For the substitution in your post, the starting relation is $u = \sin t$. You are supposed to imagine the value of the pair $(t, u)$ continuously changing from $(a, \sin a)$ to $(b, \sin b)$ along the sin curve, say for the duration of one second. It does not matter if $b$ is smaller than $a$ or not. It does not matter whether $u$ happens to take some specific value, say 0, more than once between the initial moment $t =a$and the last moment $t = b$. It does not matter if the movement is by constant speed or not. We could even change direction at some moment then change direction again at another moment. The only thing that matters is that you can imagine some movement that starts from $(a, \sin a)$ and finishes at $(b, \sin b)$ and along the curve. Now divide into million steps. For each step, if $(t,u)$ is the position of the moving point at that moment and if $(t+dt, u+du)$ is the position at the next moment, then the four quantities $t,u,dt,du$ have the property that $du$ is extremely close to $\cos t dt$.

Second, it is a good thing to use an argument that uses $dx, dt, dy$ liberally as if they are well defined things, as long as the user (of the argument) and the reader can easily come up with a way to convert the argument into a rigorous argument free of such liberal use. This could be done by using the notion of parametrized (differentiable) curves and/or Riemann–Stieltjes integral in most cases. For the case in your question, conversion is much simpler, as demonstrated in some other answer, or as you noted in your post. Of course, it's also worth noting that one can come to nonsensical conclusions by reasoning about infinitesimals in an unregulated way, as demonstrated with the famous "proof" of $1 = \sqrt{2}$. Hence the "as long as" clause.

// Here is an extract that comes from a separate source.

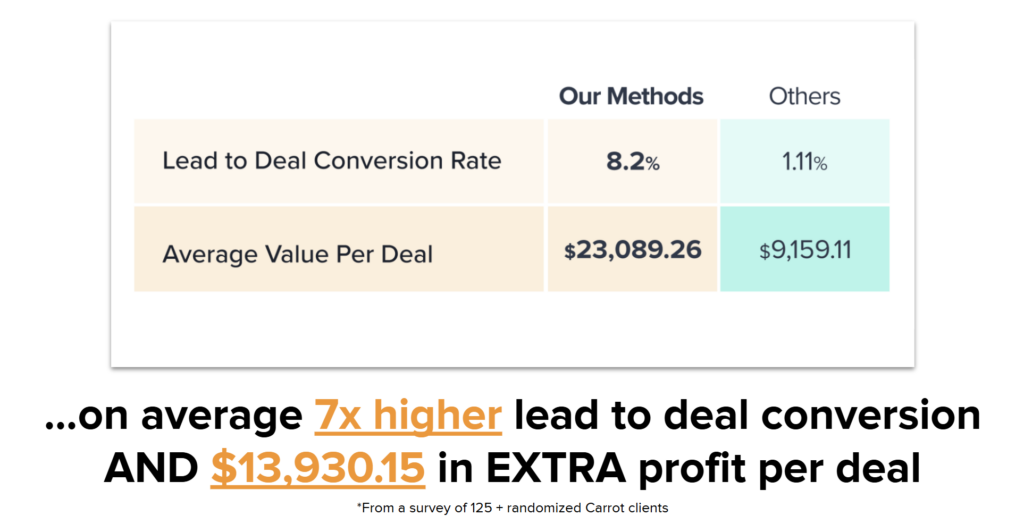Image resolution: width=1024 pixels, height=524 pixels.
Task: Click 'in EXTRA profit per deal' headline text
Action: tap(679, 468)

To answer your question about the notation $\int_{t=a}^{t=b} u du$. Again, imagine the value of $(t,u)$ changing from $t=a$ to $t=b$ along the curve for the duration of one second. Divide the duration into million steps.

Pretend that the expression $$\int_{t=a}^{t=b} u du$$ just means the result you get when you sum $u du$ during this one second. Think of this as a sum of million terms: one term for each moment. Yes this expression only makes sense when a specific substitution like $u = \sin t$ is agreed upon beforehand. The formal meaning of the expression should be obvious from the intuition.

The expression $$[\frac12 u^2]_{t=a}^{t=b}$$ means the value of $\frac12 u^2$ at the last moment minus that at the first moment. This expression too only makes sense when a substitution is agreed upon.

We can also pretend that the expression $$\int_a^b \sin t \cos t dt$$ means a sum of million terms: one term for each moment. For each moment, $\sin t \cos t dt$ is added. $\sin t \cos t dt$ is (almost) equal to $u du$ at each moment, and that is the intuition behind: $$\int_a^b \sin t \cos t dt = \int_{t=a}^{t=b} u du$$

At each moment, $u\, du$ is (almost) equal to the value of $\frac12 u^2$ at that moment minus the value of $\frac12 u^2$ at the next moment. This is usually expressed as $$d(\frac12 u^2) = u\, du$$ and you can take its formal meaning to be that $\frac12 u^2$ is an anti-derivative of $u\, du$ and so we can write (by the formal meaning, or by the intuition): $$\int_{t=a}^{t=b} u du = [\frac12 u^2]_{t=a}^{t=b}$$